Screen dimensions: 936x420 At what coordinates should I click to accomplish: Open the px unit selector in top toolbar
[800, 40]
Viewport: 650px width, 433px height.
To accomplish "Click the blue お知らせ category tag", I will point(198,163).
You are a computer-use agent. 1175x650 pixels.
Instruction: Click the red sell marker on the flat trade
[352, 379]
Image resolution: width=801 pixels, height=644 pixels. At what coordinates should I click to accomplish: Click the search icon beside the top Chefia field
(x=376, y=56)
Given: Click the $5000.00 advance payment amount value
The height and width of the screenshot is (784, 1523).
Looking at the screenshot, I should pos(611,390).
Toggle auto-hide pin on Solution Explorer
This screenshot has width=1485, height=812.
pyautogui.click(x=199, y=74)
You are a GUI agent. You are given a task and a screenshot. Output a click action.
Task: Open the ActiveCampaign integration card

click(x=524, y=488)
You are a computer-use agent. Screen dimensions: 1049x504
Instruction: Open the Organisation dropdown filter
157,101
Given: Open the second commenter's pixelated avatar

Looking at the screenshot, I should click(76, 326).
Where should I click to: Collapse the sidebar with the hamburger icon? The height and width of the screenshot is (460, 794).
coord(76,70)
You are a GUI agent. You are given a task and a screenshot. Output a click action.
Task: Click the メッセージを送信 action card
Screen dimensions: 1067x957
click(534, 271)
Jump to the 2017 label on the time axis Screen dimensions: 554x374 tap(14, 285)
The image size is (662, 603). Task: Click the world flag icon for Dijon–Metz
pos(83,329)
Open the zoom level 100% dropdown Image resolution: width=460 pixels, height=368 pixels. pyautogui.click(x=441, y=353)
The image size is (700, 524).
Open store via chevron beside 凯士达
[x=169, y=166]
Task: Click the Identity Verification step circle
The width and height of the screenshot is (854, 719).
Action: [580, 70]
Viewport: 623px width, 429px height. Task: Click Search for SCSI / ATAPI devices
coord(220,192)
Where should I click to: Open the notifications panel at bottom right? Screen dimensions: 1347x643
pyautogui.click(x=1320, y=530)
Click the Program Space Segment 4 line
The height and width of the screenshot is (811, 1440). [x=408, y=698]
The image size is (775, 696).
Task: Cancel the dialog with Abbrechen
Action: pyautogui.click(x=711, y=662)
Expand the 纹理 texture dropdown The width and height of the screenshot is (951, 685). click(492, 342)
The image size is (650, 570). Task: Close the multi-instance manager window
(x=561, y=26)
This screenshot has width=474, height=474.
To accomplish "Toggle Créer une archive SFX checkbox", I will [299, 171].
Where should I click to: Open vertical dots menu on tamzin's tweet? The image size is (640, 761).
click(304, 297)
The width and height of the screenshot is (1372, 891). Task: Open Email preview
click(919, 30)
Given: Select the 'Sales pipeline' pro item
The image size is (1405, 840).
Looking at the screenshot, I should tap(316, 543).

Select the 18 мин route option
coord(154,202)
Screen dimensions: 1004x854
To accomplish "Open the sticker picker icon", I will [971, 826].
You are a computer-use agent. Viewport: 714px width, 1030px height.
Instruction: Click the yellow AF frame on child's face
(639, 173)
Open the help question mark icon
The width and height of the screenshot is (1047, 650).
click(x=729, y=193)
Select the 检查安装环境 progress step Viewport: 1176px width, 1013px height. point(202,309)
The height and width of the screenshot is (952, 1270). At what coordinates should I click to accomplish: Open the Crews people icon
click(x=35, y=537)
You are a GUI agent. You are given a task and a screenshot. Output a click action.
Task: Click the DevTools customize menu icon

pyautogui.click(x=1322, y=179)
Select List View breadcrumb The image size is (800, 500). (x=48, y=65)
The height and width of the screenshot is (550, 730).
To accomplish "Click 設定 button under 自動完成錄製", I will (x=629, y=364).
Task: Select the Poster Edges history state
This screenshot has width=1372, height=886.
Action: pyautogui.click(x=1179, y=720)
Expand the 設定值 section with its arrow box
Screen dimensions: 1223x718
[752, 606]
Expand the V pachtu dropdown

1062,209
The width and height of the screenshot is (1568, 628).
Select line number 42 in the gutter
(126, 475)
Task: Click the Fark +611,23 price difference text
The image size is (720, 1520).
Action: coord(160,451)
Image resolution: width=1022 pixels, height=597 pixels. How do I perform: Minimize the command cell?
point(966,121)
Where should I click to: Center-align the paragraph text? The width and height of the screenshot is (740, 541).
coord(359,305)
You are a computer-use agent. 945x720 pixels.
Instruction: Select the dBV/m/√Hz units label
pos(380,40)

=====

Work to be completed » Select every line in the records above that contains the word "computer".

Written response »
You are a computer-use agent. 1175x650 pixels.
You are a computer-use agent. Screen dimensions: 1049x504
You are a computer-use agent. Viewport: 714px width, 1030px height.
You are a computer-use agent. 945x720 pixels.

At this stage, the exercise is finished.